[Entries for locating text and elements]

begin

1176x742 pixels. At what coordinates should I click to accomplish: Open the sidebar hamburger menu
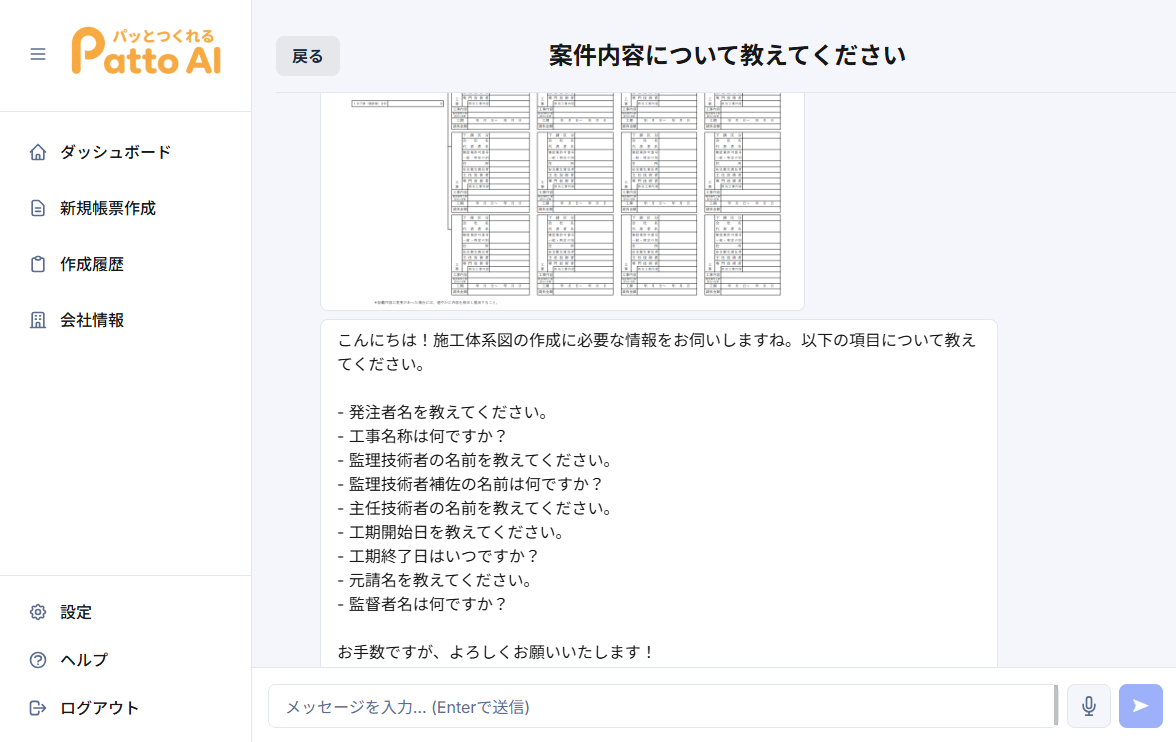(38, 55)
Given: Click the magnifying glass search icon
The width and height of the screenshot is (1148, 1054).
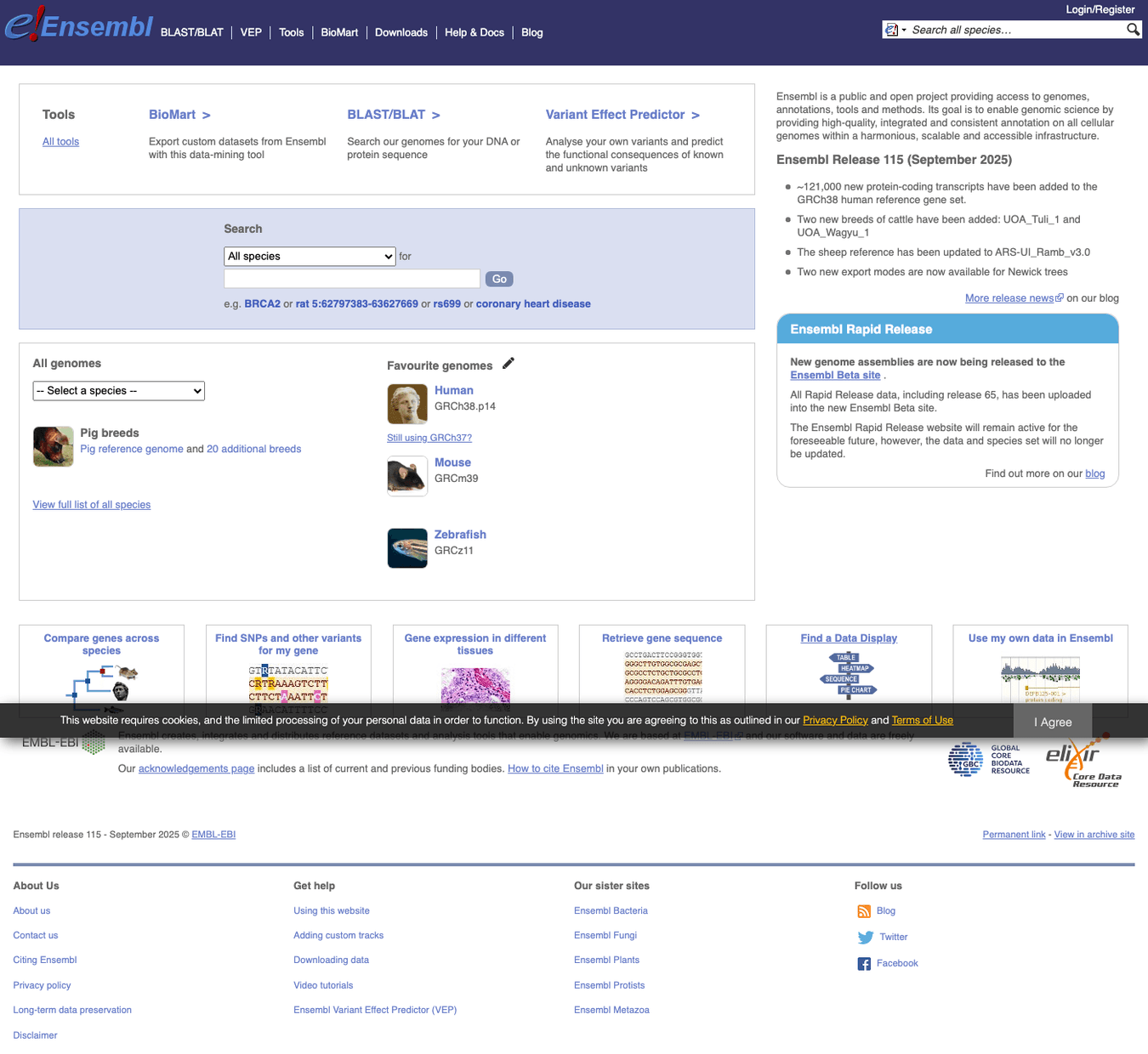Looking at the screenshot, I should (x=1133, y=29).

end
begin

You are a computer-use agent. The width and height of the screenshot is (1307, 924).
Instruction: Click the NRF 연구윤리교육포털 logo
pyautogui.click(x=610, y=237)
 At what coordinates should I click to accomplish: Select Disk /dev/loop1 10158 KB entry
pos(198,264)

end

→ Stated task:
Recast the lines running from the one containing "At what coordinates should I click to accomplish: Select" through the one containing "pos(198,264)", both included, as a Markdown table with the columns Row and Line, omitting any blank lines.

→ Task output:
| Row | Line |
|---|---|
| 1 |  At what coordinates should I click to accomplish: Select Disk /dev/loop1 10158 KB entry |
| 2 | pos(198,264) |